Funcionários dos Correios de 14 estados e do DF entram em greve nesta terça PDF Imprimir E-mail
Sindicalismo e Movimentos Sociais
Escrito por Lílian Beraldo - repórter da Agência Brasil   
Seg, 31 de março de 2008 23:35
Brasília - A Federação Nacional dos Trabalhadores em Empresa de Correios e Telégrafos e Similares (Fentect) contabiliza a adesão de funcionários de 14 estados e do Distrito Federal à greve que tem início a zero hora desta terça-feira (01/04).

De acordo com o secretário-geral da federação, Manoel Cantoara, a expectativa é de que o movimento cresça ainda mais. Para ele, “o nível de insatisfação com relação ao não-cumprimento de acordo feito com o Ministério das Comunicações sobre um adicional de periculosidade deixou muita gente indignada”.

Segundo a Fentect, devem entrar em greve os estados de São Paulo, Alagoas, Pernambuco, Goiás, do Rio de Janeiro, Rio Grande do Sul, Mato Grosso do Sul, Rio Grande do Norte, Pará, Paraná, Amazonas, Maranhão, da Bahia e Paraíba.

Cantoara não soube estimar quantos dos 107 mil funcionários dos Correios devem participar da paralisação. “Esse número, só amanhã à luz do dia.”
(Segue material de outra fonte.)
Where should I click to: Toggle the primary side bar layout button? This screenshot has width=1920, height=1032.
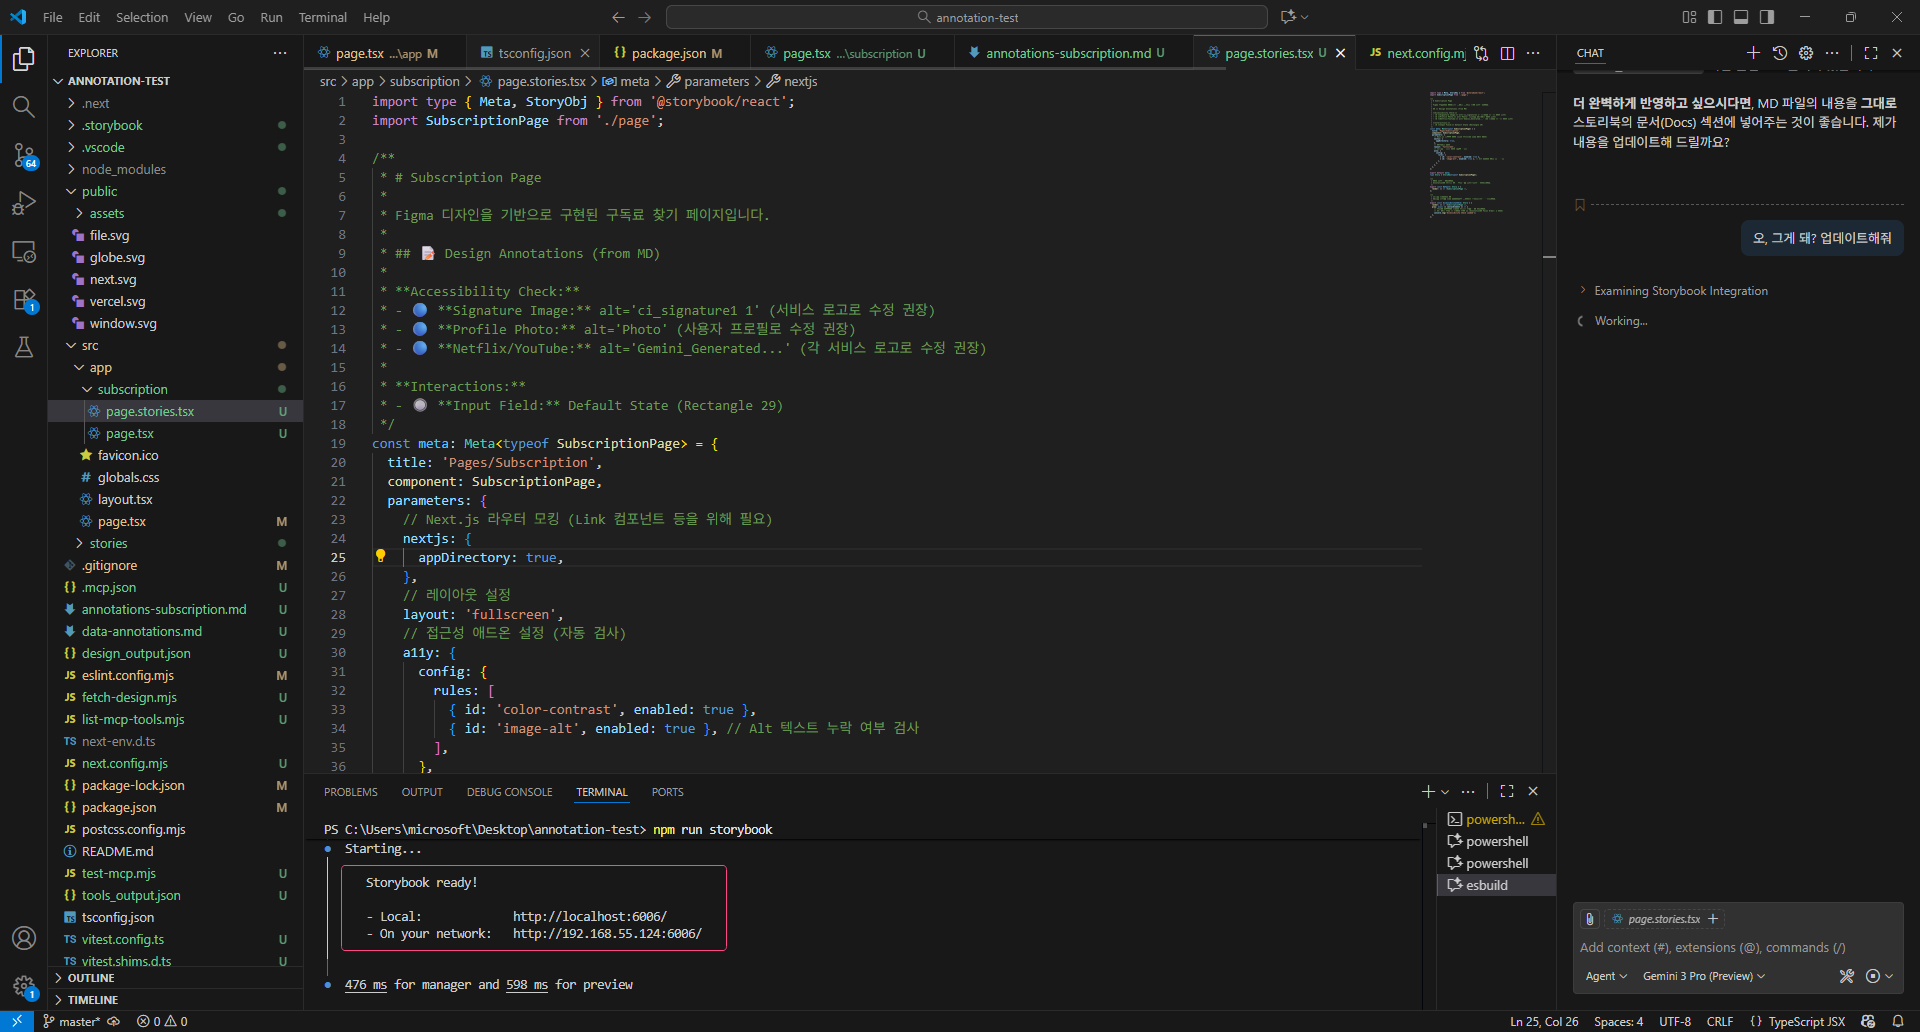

Os servidores dos Correios reivindicam um adicional de periculosidade equivalente a 30% do salário por mês, aumento no percentual da Participação nos Lucros e Resultados (PLR), e a implementação de um Plano de Cargos, Carreiras e Salários.

Funcionários dos Correios entram em greve no Distrito Federal


Mariana Jungmann - repórter da Agência Brasil

Brasília - Cerca de 6 mil funcionários dos Correios do Distrito Federal e regiões do Entorno decidiram entrar em greve por tempo indeterminado a partir de zero hora desta terça-feira (1º). Os carteiros reivindicam um adicional de periculosidade equivalente a 30% do salário por mês, aumento no percentual da Participação nos Lucros e Resultados (PLR), e a implementação de um Plano de Cargos, Carreiras e Salários.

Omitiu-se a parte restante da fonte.